Task details:
Give the data again exactly, stopping after the "Open Steak Stromboli item details" line.
►
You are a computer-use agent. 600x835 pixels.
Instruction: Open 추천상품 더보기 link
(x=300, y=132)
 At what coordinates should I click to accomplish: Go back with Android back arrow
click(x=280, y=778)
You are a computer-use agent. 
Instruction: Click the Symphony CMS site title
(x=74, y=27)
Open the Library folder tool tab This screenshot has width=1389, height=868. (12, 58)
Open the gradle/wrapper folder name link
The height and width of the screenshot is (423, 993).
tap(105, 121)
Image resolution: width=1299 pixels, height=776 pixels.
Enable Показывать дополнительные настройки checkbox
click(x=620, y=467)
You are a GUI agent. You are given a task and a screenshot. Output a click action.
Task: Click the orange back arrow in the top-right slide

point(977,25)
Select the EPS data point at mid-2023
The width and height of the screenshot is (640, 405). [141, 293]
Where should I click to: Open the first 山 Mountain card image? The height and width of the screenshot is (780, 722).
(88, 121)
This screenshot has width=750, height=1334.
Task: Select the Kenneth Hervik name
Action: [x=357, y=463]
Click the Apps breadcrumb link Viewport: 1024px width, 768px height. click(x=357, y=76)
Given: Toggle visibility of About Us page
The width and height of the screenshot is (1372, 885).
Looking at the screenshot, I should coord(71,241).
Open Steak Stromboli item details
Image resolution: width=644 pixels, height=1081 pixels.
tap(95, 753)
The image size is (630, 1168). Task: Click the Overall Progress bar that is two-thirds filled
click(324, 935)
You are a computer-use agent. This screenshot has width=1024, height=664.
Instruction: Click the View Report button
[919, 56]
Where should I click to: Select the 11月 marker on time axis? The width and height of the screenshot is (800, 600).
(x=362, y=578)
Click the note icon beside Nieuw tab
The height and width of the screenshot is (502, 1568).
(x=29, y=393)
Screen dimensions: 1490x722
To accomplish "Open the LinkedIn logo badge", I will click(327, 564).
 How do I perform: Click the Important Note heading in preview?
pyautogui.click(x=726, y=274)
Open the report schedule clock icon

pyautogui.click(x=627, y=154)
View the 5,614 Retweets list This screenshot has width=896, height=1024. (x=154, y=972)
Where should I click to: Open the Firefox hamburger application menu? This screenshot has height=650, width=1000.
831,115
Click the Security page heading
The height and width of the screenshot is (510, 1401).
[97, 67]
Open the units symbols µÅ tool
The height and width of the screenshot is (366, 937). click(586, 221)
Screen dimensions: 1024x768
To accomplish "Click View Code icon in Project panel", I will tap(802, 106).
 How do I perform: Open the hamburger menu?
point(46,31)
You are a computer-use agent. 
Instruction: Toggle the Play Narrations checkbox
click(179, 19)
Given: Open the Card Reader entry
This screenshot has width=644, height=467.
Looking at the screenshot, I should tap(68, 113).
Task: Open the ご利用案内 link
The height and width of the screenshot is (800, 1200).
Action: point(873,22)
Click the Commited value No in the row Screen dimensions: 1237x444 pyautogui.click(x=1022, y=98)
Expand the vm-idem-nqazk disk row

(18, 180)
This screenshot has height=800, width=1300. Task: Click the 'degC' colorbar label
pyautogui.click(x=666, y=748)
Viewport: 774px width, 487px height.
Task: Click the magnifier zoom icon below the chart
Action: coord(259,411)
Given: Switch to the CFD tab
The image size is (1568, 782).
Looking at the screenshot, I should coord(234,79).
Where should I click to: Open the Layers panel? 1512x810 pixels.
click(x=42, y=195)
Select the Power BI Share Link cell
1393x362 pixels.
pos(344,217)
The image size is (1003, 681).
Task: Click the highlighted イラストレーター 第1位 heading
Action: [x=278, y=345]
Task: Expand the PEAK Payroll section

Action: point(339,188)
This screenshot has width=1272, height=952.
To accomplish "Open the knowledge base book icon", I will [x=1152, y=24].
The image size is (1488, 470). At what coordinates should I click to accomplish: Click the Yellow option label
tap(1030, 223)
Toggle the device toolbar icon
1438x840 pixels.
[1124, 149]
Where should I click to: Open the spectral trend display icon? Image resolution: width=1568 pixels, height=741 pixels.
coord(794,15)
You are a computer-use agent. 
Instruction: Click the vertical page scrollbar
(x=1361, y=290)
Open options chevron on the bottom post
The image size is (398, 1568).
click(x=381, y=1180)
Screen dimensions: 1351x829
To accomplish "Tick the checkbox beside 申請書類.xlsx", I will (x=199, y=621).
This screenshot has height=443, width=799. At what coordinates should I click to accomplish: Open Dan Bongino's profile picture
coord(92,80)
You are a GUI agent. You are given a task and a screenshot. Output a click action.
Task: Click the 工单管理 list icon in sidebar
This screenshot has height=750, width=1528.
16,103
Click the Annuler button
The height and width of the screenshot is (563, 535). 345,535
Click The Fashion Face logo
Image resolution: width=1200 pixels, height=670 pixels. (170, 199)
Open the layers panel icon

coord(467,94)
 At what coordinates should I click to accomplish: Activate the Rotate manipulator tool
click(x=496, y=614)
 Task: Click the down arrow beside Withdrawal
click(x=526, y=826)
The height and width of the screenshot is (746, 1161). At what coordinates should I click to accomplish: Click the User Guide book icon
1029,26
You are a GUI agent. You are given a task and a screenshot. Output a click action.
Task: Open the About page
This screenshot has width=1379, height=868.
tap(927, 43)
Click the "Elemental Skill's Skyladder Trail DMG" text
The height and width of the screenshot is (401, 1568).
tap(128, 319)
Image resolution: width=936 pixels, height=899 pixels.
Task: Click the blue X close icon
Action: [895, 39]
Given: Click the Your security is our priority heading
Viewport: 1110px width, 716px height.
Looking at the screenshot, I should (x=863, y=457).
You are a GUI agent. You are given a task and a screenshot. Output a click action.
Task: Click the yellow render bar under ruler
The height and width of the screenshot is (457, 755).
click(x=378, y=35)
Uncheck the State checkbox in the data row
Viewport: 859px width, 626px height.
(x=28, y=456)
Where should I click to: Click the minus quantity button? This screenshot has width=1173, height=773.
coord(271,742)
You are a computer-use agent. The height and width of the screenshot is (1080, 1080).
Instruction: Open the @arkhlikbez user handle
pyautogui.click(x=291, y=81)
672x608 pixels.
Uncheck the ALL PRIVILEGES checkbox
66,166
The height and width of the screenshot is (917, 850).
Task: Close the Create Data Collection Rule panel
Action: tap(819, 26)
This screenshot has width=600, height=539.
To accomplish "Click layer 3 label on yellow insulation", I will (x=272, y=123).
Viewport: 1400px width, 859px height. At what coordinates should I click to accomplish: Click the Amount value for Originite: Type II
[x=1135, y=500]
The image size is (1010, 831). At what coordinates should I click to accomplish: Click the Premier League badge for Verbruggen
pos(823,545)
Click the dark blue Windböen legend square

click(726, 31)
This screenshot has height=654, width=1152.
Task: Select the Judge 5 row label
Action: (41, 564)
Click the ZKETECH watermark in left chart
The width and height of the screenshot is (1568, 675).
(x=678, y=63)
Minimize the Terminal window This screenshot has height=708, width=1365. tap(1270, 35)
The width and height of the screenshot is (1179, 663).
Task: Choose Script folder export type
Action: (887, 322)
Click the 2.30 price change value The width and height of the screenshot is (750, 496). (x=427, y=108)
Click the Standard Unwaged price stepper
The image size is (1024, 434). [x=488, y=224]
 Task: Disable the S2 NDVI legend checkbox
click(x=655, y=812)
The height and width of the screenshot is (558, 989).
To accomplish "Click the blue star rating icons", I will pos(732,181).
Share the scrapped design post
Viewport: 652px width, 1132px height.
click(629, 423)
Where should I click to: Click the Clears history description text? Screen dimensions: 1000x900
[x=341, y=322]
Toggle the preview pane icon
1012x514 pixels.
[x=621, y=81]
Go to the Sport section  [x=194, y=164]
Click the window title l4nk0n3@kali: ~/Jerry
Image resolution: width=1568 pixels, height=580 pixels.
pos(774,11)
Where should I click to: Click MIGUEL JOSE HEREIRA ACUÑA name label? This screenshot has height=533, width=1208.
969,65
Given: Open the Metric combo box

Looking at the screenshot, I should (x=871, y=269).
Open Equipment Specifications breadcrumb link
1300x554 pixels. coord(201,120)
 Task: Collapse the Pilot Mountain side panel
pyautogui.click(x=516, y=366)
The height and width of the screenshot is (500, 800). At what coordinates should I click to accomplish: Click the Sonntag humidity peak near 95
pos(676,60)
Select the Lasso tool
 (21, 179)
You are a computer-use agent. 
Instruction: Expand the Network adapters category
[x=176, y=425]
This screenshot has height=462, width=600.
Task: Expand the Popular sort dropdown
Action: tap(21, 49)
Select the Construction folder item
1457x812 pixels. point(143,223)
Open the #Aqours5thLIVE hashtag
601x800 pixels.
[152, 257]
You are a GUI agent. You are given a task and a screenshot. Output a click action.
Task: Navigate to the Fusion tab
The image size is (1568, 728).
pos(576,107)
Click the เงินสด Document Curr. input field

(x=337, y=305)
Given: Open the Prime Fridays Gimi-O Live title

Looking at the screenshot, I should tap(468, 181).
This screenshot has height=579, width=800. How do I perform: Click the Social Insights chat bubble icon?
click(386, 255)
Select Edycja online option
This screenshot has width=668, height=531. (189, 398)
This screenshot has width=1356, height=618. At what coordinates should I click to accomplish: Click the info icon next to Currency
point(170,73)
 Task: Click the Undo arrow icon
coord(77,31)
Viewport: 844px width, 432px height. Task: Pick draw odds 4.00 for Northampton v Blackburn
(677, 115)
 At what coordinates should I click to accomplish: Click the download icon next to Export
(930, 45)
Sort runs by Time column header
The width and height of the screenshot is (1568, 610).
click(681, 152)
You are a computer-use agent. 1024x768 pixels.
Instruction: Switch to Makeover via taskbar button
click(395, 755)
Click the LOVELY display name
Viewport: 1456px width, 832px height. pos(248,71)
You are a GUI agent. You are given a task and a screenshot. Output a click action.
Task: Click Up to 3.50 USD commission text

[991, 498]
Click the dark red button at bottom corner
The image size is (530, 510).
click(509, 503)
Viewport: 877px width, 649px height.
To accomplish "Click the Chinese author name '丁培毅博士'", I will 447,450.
◄
Completed task:
You are a computer-use agent. 600x835 pixels.
Instruction: Open 추천상품 더보기 link
(x=300, y=132)
 At what coordinates should I click to accomplish: Go back with Android back arrow
click(x=280, y=778)
You are a computer-use agent. 
Instruction: Click the Symphony CMS site title
(x=74, y=27)
Open the Library folder tool tab This screenshot has width=1389, height=868. (12, 58)
Open the gradle/wrapper folder name link
The height and width of the screenshot is (423, 993).
tap(105, 121)
Image resolution: width=1299 pixels, height=776 pixels.
Enable Показывать дополнительные настройки checkbox
click(x=620, y=467)
You are a GUI agent. You are given a task and a screenshot. Output a click action.
Task: Click the orange back arrow in the top-right slide

point(977,25)
Select the EPS data point at mid-2023
The width and height of the screenshot is (640, 405). [141, 293]
Where should I click to: Open the first 山 Mountain card image? The height and width of the screenshot is (780, 722).
(88, 121)
This screenshot has width=750, height=1334.
Task: Select the Kenneth Hervik name
Action: [x=357, y=463]
Click the Apps breadcrumb link Viewport: 1024px width, 768px height. click(x=357, y=76)
Given: Toggle visibility of About Us page
The width and height of the screenshot is (1372, 885).
Looking at the screenshot, I should coord(71,241).
Open Steak Stromboli item details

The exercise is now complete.